To the people who told me I am being lazy for not working while I am pregnant - I have medical reasons for not working. For the first trimester with my son, I was dealing with a lot of complications. These complications were so severe, my son was given a 50/50 chance of survival. I was in the hospital many nights praying my son would be okay. I had to make the choice whether or not I wanted to lose my son. I had to make the choice to either keep working or quit my job, in order to give my son a better chance of survival. I am glad I made the choice to quit my full-time position because my son is doing much better and is now very healthy. His survival rate almost doubled after 3 weeks of quitting my job. I am going to school full time to give my son the best chance in life as I can. I am making sure he has what he needs before he arrives into this world because I am his mother.
For the people who choose to treat me like I am nothing — I AM something!

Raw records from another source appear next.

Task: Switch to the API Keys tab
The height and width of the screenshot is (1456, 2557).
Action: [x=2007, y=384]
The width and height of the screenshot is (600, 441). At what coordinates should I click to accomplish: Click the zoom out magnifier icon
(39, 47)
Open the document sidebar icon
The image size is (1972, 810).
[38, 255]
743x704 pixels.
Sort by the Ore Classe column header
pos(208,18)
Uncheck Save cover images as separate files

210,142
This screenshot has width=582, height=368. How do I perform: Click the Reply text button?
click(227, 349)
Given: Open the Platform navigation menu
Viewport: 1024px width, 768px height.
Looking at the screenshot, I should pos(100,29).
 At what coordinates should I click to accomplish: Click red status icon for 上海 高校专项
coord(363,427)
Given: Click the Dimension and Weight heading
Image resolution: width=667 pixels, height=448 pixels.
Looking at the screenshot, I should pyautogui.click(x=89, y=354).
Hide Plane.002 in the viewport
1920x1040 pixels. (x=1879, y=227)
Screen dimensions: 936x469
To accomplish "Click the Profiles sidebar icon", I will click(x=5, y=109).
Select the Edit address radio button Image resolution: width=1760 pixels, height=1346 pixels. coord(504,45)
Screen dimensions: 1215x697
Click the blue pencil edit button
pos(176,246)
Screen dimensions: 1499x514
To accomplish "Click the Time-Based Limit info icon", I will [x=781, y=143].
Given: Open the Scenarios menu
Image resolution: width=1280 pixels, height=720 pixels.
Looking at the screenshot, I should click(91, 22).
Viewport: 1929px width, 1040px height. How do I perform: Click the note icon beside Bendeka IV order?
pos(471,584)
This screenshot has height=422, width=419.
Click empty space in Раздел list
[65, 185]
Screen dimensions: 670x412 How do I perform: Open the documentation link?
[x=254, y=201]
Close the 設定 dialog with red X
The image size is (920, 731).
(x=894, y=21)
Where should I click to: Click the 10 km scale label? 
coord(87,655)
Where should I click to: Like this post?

You may not see it but I am a mother and a loving girlfriend. I am a student and a daughter. I am many things you choose to be blind to. I may not be the perfect "Barbie" at 5’6 and 130 pounds, but that’s okay with me. I was 5’1 and 230 pounds in high school. I dropped the weight in an unhealthy way. Before I found out I was pregnant with my son, I weighed 145 and was healthy again. I was eating, working out, and getting into a healthy mindset - after struggling with anorexia for almost 3 years. I am FINALLY at a strong stage of my recovery.
I am not one to keep my mouth shut if you decide to treat me like trash. I have been silenced most of my childhood. I will not allow anyone to treat me like that again. I was so used to just being seen and not heard, and if I was, all hell would break loose on me. Not anymore! I have a voice and I am not afraid to use it. I may be the kindest person you've ever met, but don’t take my kindness for granite or weakness.